Research center in Wyoming, United States

The Yellowstone Volcano Observatory (YVO) is a volcano observatory that primarily monitors the Yellowstone Caldera in Yellowstone National Park in the United States. The observatory's jurisdiction also includes volcanic centers in the states of Colorado, Utah, Arizona, and New Mexico. As with other U.S. volcano observatories, it is funded through the United States Geological Survey Volcano Hazards Program.

Led by the U.S. Geological Survey, the observatory comprises nine member agencies:
- EarthScope Consortium
- Idaho Geological Survey
- Montana Bureau of Mines and Geology
- Montana State University
- National Park Service (NPS)
- University of Utah
- University of Wyoming
- Wyoming State Geological Survey
- Yellowstone National Park

==History==
YVO was founded in 2001 as a three-way partnership between the USGS, the University of Utah, and the National Park Service (representing Yellowstone National Park).
It was expanded in 2013 to include state Geological Survey organizations from Idaho, Montana, and Wyoming, UNAVCO (now known as EarthScope Consortium, since 2023), and the University of Wyoming. In 2020, Montana State University was included as the 9th member, to provide specialized geologic expertise in the Yellowstone region.

==Purpose==
The purpose of the YVO is to monitor the volcanic system, to increase scientific understanding of the Yellowstone volcanic and hydrothermal system, and to disseminate data, interpretations, and accumulated knowledge to the public.

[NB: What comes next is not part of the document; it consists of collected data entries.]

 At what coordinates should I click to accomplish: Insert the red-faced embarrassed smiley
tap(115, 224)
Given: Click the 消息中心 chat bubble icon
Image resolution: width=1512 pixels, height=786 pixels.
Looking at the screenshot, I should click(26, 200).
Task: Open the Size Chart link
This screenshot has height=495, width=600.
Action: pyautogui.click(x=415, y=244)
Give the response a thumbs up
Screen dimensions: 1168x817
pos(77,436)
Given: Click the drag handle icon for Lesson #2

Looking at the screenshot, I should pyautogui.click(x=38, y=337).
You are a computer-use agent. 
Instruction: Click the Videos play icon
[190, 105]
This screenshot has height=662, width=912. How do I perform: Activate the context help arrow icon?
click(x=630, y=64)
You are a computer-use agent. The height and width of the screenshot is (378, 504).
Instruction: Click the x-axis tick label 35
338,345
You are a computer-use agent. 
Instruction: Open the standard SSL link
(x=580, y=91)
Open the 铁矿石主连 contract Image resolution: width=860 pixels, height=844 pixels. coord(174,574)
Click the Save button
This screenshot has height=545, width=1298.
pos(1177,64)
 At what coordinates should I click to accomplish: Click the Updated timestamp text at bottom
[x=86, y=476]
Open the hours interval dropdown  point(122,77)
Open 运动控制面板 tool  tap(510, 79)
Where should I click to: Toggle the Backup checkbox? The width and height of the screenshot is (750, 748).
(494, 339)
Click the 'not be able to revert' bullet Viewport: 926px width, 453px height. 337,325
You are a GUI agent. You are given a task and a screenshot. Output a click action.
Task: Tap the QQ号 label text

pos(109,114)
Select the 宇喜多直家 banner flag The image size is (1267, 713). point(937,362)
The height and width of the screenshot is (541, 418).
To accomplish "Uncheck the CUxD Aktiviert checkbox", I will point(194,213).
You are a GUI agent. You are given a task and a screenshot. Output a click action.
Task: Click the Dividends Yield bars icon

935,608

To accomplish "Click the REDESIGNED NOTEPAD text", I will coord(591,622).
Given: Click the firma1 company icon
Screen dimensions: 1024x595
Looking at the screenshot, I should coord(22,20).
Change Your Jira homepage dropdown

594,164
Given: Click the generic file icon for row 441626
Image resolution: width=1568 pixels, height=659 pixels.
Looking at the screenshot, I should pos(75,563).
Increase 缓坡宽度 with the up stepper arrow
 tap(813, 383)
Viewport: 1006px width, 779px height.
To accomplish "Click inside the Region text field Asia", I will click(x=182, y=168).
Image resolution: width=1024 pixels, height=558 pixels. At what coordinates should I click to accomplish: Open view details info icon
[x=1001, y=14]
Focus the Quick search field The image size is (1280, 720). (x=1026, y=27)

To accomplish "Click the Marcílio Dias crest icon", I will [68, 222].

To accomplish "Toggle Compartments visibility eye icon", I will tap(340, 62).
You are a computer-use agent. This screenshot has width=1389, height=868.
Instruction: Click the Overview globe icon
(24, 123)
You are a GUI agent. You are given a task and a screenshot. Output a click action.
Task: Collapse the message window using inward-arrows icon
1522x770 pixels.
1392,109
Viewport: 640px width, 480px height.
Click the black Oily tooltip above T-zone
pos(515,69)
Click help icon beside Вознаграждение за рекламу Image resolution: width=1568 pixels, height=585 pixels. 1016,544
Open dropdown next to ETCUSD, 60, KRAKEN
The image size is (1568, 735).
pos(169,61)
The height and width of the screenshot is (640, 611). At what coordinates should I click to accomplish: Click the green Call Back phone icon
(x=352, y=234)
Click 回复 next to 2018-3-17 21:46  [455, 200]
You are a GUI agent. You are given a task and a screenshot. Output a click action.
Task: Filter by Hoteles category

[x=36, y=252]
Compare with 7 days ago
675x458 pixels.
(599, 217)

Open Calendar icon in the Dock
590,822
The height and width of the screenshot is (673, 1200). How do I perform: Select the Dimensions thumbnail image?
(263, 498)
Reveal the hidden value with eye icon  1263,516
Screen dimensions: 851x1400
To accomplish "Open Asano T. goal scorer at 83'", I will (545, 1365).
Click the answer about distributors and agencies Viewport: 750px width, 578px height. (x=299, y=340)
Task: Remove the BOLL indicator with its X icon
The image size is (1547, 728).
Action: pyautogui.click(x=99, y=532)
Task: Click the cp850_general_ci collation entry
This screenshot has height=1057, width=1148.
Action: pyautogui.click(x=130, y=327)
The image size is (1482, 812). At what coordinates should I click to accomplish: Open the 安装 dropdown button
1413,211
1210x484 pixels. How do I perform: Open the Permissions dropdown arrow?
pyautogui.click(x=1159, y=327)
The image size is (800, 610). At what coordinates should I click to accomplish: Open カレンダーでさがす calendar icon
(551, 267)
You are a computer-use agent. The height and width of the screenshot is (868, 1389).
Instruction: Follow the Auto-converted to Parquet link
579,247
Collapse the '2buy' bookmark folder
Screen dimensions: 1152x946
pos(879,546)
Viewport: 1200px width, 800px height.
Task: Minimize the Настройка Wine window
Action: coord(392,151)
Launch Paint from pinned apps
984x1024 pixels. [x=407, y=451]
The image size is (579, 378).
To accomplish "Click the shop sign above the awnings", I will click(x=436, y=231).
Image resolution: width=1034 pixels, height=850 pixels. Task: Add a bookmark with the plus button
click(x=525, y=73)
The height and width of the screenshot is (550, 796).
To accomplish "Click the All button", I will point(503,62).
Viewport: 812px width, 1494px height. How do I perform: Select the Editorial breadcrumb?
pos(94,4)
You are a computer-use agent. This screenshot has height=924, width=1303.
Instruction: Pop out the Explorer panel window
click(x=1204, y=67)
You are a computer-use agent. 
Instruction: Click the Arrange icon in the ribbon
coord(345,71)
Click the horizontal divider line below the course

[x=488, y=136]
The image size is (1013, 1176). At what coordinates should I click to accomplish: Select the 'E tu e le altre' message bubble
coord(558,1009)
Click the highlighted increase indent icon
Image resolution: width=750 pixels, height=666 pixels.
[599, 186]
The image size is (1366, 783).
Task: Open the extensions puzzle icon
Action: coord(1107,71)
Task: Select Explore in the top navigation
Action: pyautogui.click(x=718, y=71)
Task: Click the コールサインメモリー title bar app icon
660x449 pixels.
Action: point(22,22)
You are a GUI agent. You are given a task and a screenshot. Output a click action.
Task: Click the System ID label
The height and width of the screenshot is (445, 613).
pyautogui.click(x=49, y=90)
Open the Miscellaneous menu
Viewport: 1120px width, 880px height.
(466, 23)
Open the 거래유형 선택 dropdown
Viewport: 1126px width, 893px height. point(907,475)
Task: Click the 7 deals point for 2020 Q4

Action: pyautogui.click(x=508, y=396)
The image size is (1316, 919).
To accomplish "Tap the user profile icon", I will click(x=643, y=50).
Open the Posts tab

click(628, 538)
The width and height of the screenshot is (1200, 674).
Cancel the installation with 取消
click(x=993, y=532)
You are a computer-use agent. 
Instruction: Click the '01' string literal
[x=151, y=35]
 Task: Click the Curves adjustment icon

The observatory undertook a monitoring plan in 2006 that served as the basis for upgrades undertaken by the Plate Boundary Observatory, and by the USGS under the auspices of the American Recovery and Reinvestment Act of 2009.

In 2008, YVO published its initial response plan, that sets up a series of internal protocols for data gathering and deliberation during geological events at Yellowstone. Staff from the various observatory partner agencies form several monitoring and information teams that assess geological and geophysical data.
The response plan also outlines how the observatory would interact with the incident command system.

YVO provides monthly updates through its website.
It also releases informational statements for events that occur outside normal updates, through the VHP Alert Page.
Individuals can receive automatic updates through the Volcano Notification Service.

==Media portrayal==
In 2005, a BBC World Service's Discovery docudrama entitled "Supervolcano" was released on cable television.
The film imagines the reaction of the Yellowstone Volcano Observatory to a supereruption at the Yellowstone Caldera.

Producer Ailsa Orr credited YVO scientists as inspiration for the film's three primary characters. The YVO Scientist-in-Charge reflected on the hype associated with volcanism at Yellowstone in a 2005 Geotimes magazine article.